Canadian volleyball player (1910–2005)

Alson Menno Weber (/ˈælsən ˈwiːbər/; November 7, 1910 – December 29, 2005) was a Canadian volleyball player. He played for the Kitchener-Waterloo Y.M.C.A. Volleyball Team from 1932 to 1946. The K-W YMCA team won the Ontario Senior Open Championship every year from 1932-1946, the Eastern Canadian Championship all three times that it was held in that period, and also many International Tournaments which involved Ontario and New York State teams.
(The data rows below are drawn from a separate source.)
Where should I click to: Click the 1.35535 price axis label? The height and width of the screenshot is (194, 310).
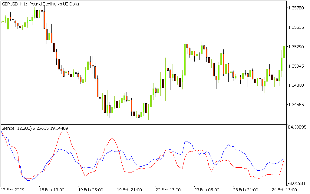pyautogui.click(x=296, y=27)
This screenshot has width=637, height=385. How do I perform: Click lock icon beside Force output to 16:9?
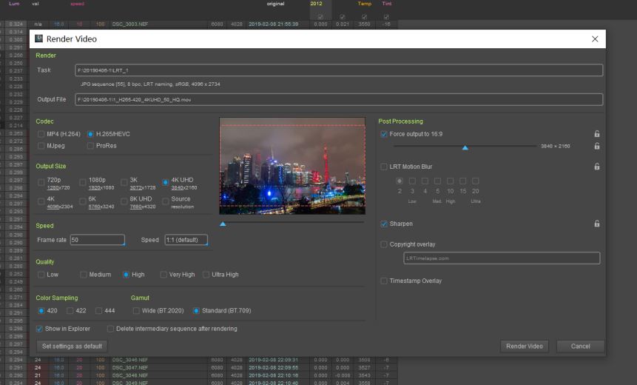point(596,134)
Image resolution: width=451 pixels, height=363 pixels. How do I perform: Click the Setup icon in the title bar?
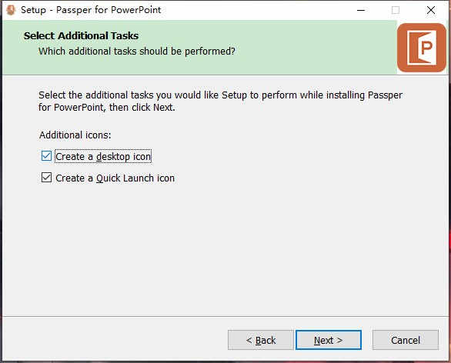[x=11, y=10]
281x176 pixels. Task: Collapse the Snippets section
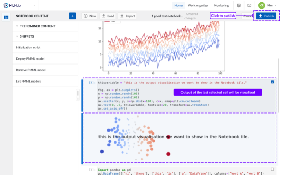[17, 36]

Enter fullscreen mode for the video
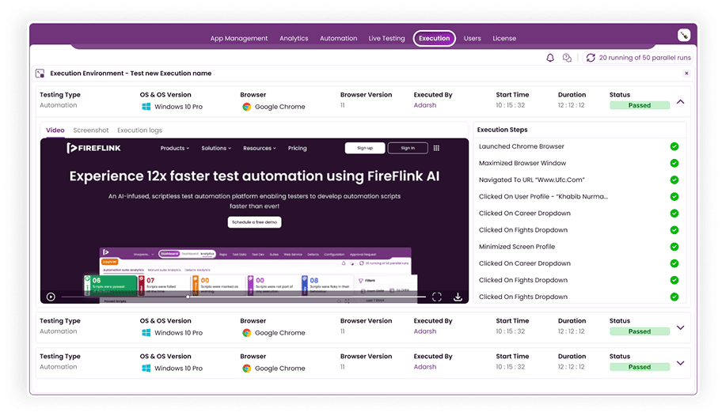(437, 297)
In 1939 the K-W YMCA team competed at the United States National Championships. They were defeated by the Houston, Texas team, which went on to win the US national championship.

Weber's teammates included Carl Dunke, Jim McLeod, Delton Kropf, Henry Enns, Arthur Youngman, Lloyd Current and Morton Devitt. Alson Weber is honoured in the Waterloo County, Ontario and Canadian Sports Hall of Fame. The K-W YMCA team is also honoured in the Waterloo County Hall of Fame.

Weber spent the better part of his life in Waterloo, Ontario. He was predeceased by his wife, Lorraine Weber (Snyder) in 1988. He has three sons, John, Jim, and Ross.